As a consequence in the face of hundreds of millions of dollars of red ink created by the GOP's flawed tax scheme, the Republican-dominated Kansas legislature was forced to increase taxes. So reported The Wichita Eagle at Kansas.com on June 12, 2015: "Kansas will avoid massive budget cuts after a plan to increase taxes crawled to passage in the Legislature." | More>

But the financial chaos in Kansas remains in turmoil. For example, Republican Gov. Sam Brownback of Kansas vetoed the legislature's tax increase solution as on the right road to state fiscal responsibility. Instead, Brownback vetoed the bill that would have increased taxes, and enough Kansas lawmakers fell in line behind Brownback to support his veto, as reported by NYTimes.com on Feb. 22, 2017. And the fight continues. | More>

Yet, in North Carolina, which pushed ahead with a similar tax cut agenda as the Kansas model, the news of its current results has had a lower press profile.

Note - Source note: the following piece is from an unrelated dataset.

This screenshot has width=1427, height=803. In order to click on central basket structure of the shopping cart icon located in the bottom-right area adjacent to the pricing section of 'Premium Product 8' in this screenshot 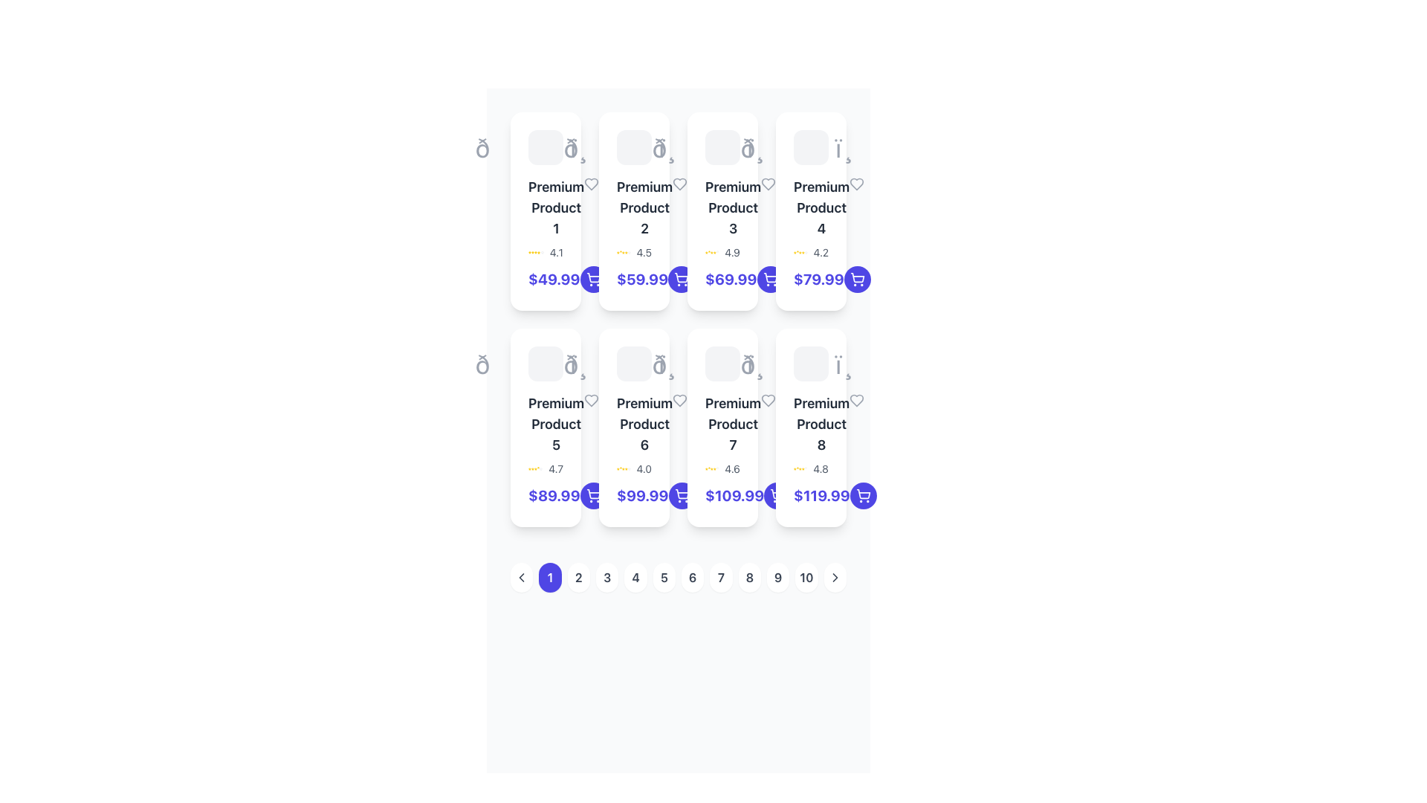, I will do `click(777, 493)`.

The Republican-dominated North Carolina tax cut bill has had about four years to test reality against theory for the tax cuts handed out to businesses. So far, the benefits of the North Carolina tax cuts for corporations and businesses remain uncertain.

Reports the Washingtonpost.com: "The corporate rate dropped in steps from 6.9 percent to just 3 percent
this year, the lowest in the nation among states that have such a tax. The rate is set to fall to 2.5 percent in two years." That rate is the lowest in the nation now among states that have a corporate tax. For its achievement, Forbes magazine selected the state as the number one business-friendly state in the union.

Supporters of the corporate tax bill say North Carolina's slightly higher number of jobs and its overall uptick in the growth of the state economy can be attributed primarily to the tax cuts. Others disagree. They believe the reason North Carolina's economy remains relatively healthy is murky, and give little credence to the GOP's  battered theory of trickle-down economics as viable for continued growth. 

There are two sides to every coin, and what is certain if facts and promises still matter, is that NC's overall economy remains less robust than what had been promised prior to implementation of the tax cuts.

Reports the Washingtonpost.com: "The tax changes in North Carolina haven’t produced the fiscal calamity that led Republican legislators in Kansas this year to reverse dramatic cuts they passed a few years earlier, but nor have they produced the kind of win-for-all economic prosperity national Republicans say their effort will spur."

The least shiny star in the crown of the GOP-led North Carolina tax cut frenzy has to do with workers and citizens losing their previously progressive tax schedule and had it replaced with a repressive, flat tax of 5.75 percent by the NC Repubicans.

Once again corporations get the metaphorical best cut of beef from Republican politicians in North Carolina while its citizenry and workers get the baloney.